The Princess and the Queen, published in Dangerous Women (2013), details the civil war called the "Dance of the Dragons" between Aegon and Rhaenyra Targaryen about the succession to the Iron Throne.

A fifth novella, The Rogue Prince, or, a King's Brother, was published in the 2014 anthology Rogues. It is a prequel to The Princess and the Queen and concerns the life of Prince Daemon Targaryen, Rhaenyra's second husband.

Most recently, The Sons of the Dragon was published in the 2017 anthology The Book of Swords, and chronicles the lives of Aenys I and Maegor I Targaryen (later known as "Maegor the Cruel"), who were the second and third kings to sit the Iron Throne, respectively.

Television series

Game of Thrones (2011–19) 

In March 2010, HBO greenlit a television series based on A Song of Ice and Fire, written and executive produced by David Benioff and D. B. Weiss. Called Game of Thrones, it stars an ensemble cast including Sean Bean and Peter Dinklage.  The series premiered on 17 April 2011. A critical and commercial success, it ran for eight seasons, concluding in 2019.

The series has itself given rise to several derived works, including soundtrack albums and a wide range of merchandise.

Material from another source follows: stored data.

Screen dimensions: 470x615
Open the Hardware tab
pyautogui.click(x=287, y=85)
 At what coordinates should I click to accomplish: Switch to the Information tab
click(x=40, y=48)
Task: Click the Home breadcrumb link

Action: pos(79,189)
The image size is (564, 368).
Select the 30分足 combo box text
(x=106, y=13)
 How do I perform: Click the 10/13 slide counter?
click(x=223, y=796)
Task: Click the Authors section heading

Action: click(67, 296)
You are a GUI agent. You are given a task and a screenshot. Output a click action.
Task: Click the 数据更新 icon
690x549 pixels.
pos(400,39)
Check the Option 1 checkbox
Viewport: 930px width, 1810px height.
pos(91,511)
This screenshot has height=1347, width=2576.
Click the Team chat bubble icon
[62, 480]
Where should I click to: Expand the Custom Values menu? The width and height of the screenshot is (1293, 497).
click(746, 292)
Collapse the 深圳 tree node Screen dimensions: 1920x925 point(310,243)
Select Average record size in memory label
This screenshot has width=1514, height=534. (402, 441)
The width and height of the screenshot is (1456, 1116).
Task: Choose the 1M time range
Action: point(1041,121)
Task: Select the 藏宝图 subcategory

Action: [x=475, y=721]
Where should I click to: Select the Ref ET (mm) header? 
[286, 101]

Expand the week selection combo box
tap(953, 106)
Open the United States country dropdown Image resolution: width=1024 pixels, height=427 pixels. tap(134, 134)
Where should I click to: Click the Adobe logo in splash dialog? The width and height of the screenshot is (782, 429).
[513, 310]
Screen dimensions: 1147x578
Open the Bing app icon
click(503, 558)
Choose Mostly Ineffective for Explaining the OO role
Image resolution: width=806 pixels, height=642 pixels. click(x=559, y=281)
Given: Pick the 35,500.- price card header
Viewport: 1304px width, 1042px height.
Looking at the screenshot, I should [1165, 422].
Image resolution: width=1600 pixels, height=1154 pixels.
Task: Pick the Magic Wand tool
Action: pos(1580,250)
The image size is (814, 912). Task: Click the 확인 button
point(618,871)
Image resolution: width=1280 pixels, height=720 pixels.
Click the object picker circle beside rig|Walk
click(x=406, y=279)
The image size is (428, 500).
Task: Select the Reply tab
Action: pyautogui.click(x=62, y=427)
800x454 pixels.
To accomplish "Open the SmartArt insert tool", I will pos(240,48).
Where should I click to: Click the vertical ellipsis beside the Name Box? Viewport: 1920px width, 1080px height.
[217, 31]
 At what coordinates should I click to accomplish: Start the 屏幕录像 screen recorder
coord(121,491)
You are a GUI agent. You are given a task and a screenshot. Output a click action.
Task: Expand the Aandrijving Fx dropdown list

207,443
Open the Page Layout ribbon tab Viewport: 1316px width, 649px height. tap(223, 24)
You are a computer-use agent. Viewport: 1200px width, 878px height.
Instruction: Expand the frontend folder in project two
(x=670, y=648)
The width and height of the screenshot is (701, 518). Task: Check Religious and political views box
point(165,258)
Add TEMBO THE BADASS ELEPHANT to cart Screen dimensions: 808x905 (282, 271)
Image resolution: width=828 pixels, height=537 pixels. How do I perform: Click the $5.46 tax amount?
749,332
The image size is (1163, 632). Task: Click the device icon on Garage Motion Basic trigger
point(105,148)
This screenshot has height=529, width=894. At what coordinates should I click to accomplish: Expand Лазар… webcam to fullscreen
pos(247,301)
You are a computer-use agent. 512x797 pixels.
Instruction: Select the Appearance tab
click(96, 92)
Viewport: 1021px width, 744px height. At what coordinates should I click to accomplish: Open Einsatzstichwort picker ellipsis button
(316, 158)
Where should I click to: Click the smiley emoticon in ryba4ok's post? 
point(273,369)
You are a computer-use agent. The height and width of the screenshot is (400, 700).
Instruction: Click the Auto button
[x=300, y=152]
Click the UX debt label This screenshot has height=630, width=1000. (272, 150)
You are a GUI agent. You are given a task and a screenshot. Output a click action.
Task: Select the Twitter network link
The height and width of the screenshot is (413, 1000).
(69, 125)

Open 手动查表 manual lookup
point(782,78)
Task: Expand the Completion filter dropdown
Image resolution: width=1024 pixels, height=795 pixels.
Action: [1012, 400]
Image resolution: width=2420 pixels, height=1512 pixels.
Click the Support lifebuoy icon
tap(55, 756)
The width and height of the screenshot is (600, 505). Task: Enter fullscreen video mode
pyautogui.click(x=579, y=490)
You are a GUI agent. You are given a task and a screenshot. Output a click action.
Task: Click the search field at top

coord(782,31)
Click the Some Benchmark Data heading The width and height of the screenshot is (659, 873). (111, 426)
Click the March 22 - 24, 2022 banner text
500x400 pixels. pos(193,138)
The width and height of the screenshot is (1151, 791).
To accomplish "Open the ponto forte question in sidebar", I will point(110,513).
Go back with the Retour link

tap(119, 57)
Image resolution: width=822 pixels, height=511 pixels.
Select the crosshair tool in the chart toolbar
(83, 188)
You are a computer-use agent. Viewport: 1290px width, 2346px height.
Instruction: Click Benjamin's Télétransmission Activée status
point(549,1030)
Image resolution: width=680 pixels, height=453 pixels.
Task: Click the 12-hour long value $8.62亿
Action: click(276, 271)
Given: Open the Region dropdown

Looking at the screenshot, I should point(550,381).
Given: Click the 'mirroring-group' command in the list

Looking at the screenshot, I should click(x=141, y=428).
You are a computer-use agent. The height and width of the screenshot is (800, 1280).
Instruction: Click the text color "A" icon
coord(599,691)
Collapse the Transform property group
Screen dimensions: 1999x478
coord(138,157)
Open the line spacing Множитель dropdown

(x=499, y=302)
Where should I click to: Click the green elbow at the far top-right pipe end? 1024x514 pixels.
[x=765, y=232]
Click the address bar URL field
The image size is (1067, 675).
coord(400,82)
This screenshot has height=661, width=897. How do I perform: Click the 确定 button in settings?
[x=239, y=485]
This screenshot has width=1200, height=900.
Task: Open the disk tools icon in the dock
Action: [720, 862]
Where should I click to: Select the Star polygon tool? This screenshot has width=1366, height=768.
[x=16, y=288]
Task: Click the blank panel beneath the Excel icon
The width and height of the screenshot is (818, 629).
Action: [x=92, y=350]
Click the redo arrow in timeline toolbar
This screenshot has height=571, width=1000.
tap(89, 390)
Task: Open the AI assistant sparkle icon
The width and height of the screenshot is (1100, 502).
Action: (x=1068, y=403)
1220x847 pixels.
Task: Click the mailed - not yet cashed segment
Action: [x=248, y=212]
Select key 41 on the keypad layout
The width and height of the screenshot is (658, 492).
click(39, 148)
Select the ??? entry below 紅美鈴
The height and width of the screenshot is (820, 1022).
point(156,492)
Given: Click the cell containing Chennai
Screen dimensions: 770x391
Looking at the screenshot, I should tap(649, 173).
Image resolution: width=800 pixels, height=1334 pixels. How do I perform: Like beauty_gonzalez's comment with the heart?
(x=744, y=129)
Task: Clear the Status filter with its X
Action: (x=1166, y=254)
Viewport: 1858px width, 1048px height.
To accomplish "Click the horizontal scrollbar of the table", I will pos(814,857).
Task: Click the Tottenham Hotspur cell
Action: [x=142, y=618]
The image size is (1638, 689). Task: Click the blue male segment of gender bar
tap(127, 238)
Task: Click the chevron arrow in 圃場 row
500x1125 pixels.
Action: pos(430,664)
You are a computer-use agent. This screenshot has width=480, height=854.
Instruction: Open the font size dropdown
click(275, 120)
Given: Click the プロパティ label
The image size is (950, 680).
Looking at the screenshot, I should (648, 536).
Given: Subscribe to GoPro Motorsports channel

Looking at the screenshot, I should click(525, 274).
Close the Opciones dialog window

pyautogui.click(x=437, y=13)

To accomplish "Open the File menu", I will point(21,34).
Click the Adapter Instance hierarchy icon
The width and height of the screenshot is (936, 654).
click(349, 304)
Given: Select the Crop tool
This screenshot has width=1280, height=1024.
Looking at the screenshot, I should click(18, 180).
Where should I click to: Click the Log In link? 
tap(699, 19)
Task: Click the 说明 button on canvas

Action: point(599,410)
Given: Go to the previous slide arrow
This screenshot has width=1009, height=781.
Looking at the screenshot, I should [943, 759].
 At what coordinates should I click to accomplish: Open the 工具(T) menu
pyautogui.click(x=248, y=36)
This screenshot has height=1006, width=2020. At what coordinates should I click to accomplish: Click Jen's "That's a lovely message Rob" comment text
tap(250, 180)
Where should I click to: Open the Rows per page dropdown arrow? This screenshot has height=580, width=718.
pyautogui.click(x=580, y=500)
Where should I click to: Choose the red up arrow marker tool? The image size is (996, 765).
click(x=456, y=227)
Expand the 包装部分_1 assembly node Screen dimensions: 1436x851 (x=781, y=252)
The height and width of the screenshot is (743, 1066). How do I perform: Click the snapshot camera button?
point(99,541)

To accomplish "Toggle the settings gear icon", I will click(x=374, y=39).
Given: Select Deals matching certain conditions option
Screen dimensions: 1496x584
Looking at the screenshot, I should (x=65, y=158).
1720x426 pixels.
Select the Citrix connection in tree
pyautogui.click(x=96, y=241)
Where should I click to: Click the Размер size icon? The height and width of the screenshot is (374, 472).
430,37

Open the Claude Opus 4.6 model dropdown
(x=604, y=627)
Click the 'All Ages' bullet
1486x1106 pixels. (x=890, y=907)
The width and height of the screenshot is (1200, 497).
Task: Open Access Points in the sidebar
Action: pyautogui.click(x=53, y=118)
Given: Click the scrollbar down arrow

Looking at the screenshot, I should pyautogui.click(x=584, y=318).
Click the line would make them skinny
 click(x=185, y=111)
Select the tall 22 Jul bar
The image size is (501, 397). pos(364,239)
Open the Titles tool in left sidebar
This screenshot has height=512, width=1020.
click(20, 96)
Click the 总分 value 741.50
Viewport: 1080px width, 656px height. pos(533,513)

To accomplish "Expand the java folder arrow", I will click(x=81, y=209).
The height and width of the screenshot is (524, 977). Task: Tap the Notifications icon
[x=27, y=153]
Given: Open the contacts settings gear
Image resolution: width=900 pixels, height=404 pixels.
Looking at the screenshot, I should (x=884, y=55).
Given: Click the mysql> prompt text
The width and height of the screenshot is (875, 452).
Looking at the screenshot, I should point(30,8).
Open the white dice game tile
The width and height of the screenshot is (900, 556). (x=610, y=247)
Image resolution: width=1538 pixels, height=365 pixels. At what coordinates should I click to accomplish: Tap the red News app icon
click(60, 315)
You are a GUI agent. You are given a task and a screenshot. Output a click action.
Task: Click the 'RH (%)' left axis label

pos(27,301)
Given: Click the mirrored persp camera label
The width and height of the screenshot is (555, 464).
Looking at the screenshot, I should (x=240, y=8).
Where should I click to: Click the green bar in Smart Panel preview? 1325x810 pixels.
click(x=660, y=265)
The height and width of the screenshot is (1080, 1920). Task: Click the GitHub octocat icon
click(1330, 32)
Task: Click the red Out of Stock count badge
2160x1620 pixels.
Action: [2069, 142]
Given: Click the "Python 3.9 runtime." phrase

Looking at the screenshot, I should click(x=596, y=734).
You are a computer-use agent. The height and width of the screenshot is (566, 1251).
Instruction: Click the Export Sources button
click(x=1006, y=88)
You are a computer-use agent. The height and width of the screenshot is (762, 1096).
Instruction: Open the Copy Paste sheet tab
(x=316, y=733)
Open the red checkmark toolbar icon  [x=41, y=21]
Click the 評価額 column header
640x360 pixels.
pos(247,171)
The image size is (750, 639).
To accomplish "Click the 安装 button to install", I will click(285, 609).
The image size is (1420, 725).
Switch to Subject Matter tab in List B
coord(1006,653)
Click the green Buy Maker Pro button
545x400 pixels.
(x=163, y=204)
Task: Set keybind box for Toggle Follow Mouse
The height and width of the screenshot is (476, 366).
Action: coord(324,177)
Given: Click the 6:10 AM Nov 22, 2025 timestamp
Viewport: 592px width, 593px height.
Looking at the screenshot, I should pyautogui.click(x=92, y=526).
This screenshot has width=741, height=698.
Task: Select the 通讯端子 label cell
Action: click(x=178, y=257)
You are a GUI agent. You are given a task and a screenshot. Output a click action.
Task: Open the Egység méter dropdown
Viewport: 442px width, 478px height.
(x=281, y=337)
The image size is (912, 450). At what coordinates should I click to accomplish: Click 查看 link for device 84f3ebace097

House of the Dragon (2022–present) 

House of the Dragon is an American fantasy drama television series created by George R. R. Martin and Ryan J. Condal for HBO. It is a prequel to the television series Game of Thrones (2011–2019) and is based on Martin's 2018 novel Fire & Blood. The series is set two hundred years before the events of Game of Thrones and chronicles the beginning of the end of House Targaryen, the events leading up to the Targaryen civil war, known as the "Dance of the Dragons", and the war itself. House of the Dragon received a straight-to-series order in October 2019 with casting beginning in July 2020 and principal photography beginning in April 2021 in the United Kingdom. The first season of the series premiered in 2022 and consists of ten episodes.

Further spin-offs

In May 2017, after years of speculation about possible successor series, HBO commissioned Max Borenstein, Jane Goldman, Brian Helgeland, Carly Wray and Bryan Cogman to develop individual Game of Thrones successor series; all of the writers were to be working individually with George R. R. Martin, who also co-wrote two of the scripts. On June 8, 2018, HBO commissioned a pilot to a Game of Thrones prequel series from Goldman as showrunner and Martin as co-creator. S. J. Clarkson will direct and executive produce the pilot, which is scheduled to begin filming in mid-2019 in Northern Ireland and other locations.

Comic book series

The first issue of the comic book adaptation of the first novel, A Game of Thrones, by fantasy author Daniel Abraham and artist Tommy Patterson, was published by Dynamite Entertainment in September 2011. The series is set to run for 24 issues and is intended to follow the story of the novel closely.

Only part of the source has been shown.